Justice of the Supreme Court of Bangladesh
- Incumbent
- Assumed office 3 April 1989

Personal details
- Born: 31 May 1962 (age 63)
- Alma mater: University of Chittagong
- Profession: Judge

= Md. Habibul Gani =

Bangladeshi judge

Md. Habibul Gani is a judge on the High Court Division of Bangladesh Supreme Court.

== Early life ==
Habibul Gani was born on 31 May 1962. He completed an M.S.S and a law degree from the University of Chittagong.

== Career ==
Habibul Gani became a lawyer of the district courts on 3 April 1989.

On 11 April 1992, Habibul Gani became a lawyer of the High Court Division of Bangladesh Supreme Court.

Habibul Gani was appointed an additional judge of the High Court Division of Bangladesh Supreme Court on 18 April 2010.

Habibul Gani became a permanent judge of the High Court Division on 15 April 2012.

On 11 January 2015, three bombs, weighing 500 grams, were recovered from the courtroom of Habibul Gani and Justice Zinat Ara.
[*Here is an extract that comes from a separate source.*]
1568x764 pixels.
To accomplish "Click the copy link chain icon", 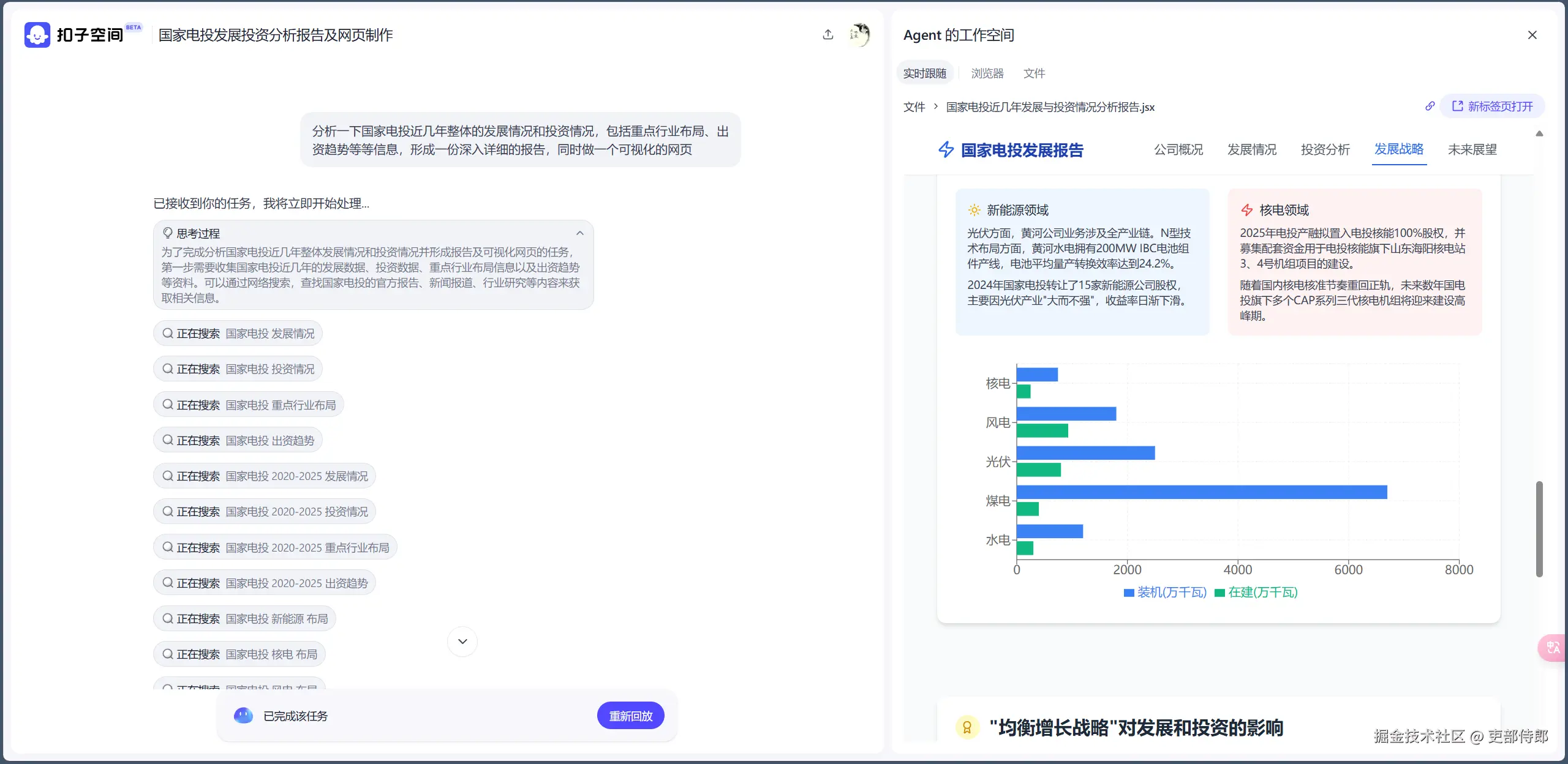I will [1430, 106].
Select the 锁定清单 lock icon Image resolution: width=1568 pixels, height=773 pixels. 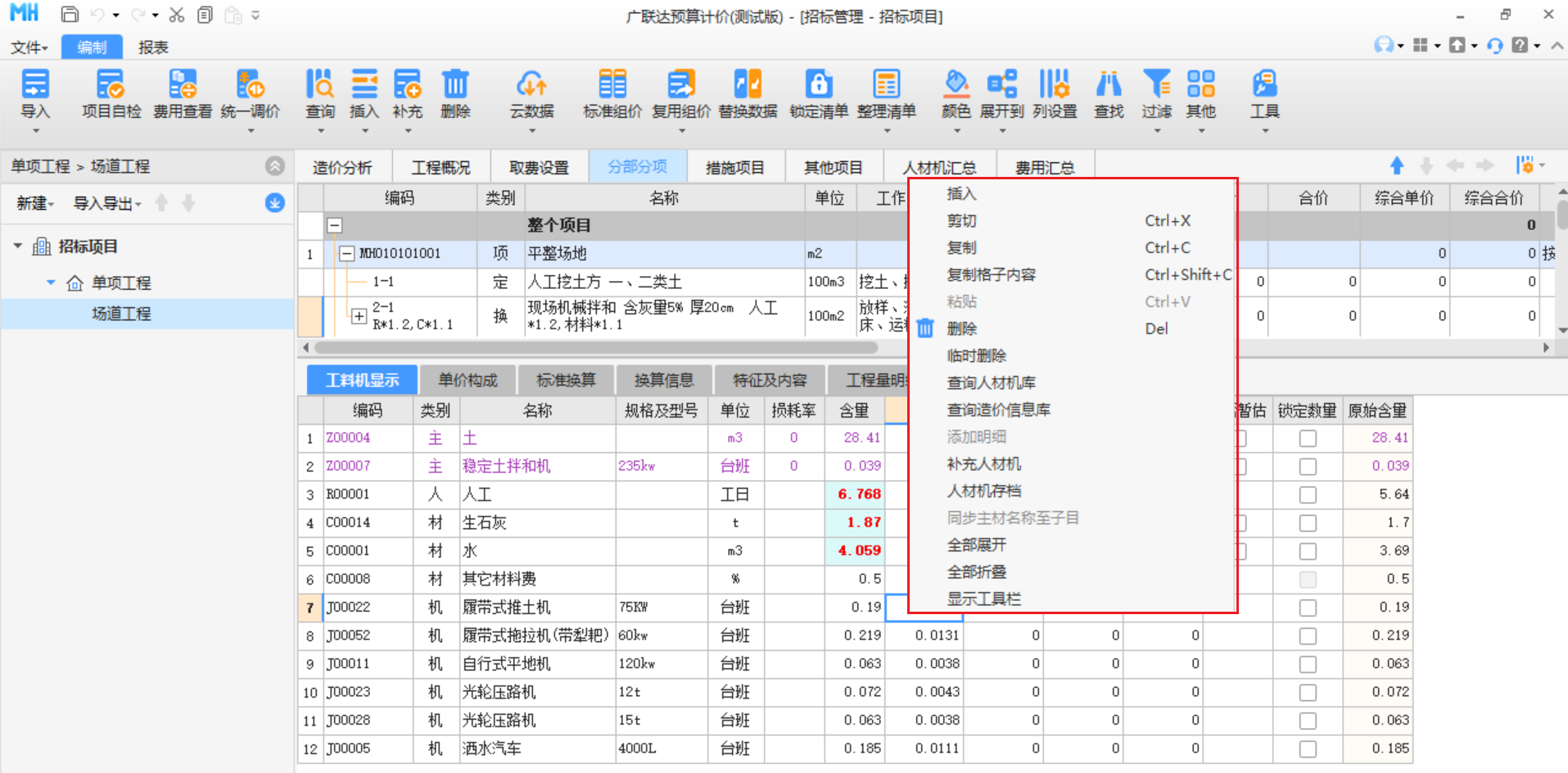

On 17 December 2017, Habibul Gani and Justice KM Kamrul Kader issued a sua sponte ruling on the legality of the assistant commissioner of land and executive magistrate of Dinajpur, Biroda Rani Roy, sentencing a lawyer, Nirod Bihari Roy, to imprisonment and fined him 500 taka. The incident stemmed from a sitting dispute at the office of the Upazila Land Office. Biroda Rani Roy apologized to the court unconditionally for her actions.

On 11 September 2020, Habibul Gani and Justice Md Badruzzaman issued a verdict that stated the lower courts could not cancel the bail of someone who had been granted bail by the High Court unless there was evidence that the conditions of bail were broken.

On 22 September 2021, Habibul Gani and Justice Md Riaz Uddin Khan refused bail to Moazzem Hossain, officer in charge of Sonagazi Police Station, who had been jailed for eight years. Hossain had recorded the death statement of the victim in the murder of Nusrat Jahan Rafi and circulated the video without the victim's consent. In December 2021, Habibul Gani and Md Riaz Uddin Khan issued a stay of six months on a labor law case against Muhammad Yunus, founder of Grameen Bank and Nobel Peace Prize winner. The case was filed by Arifuzzaman, inspector of Department of Inspection for Factories and Establishments for not making permanent and providing due benefits to 101 workers of Grameen Communications.

On 25 January 2022, Habibul Gani and Justice SM Mozibur Rahman refused bail to journalist Kanak Sarwar's sister, Nusrat Shahrin Raka, on a drug case.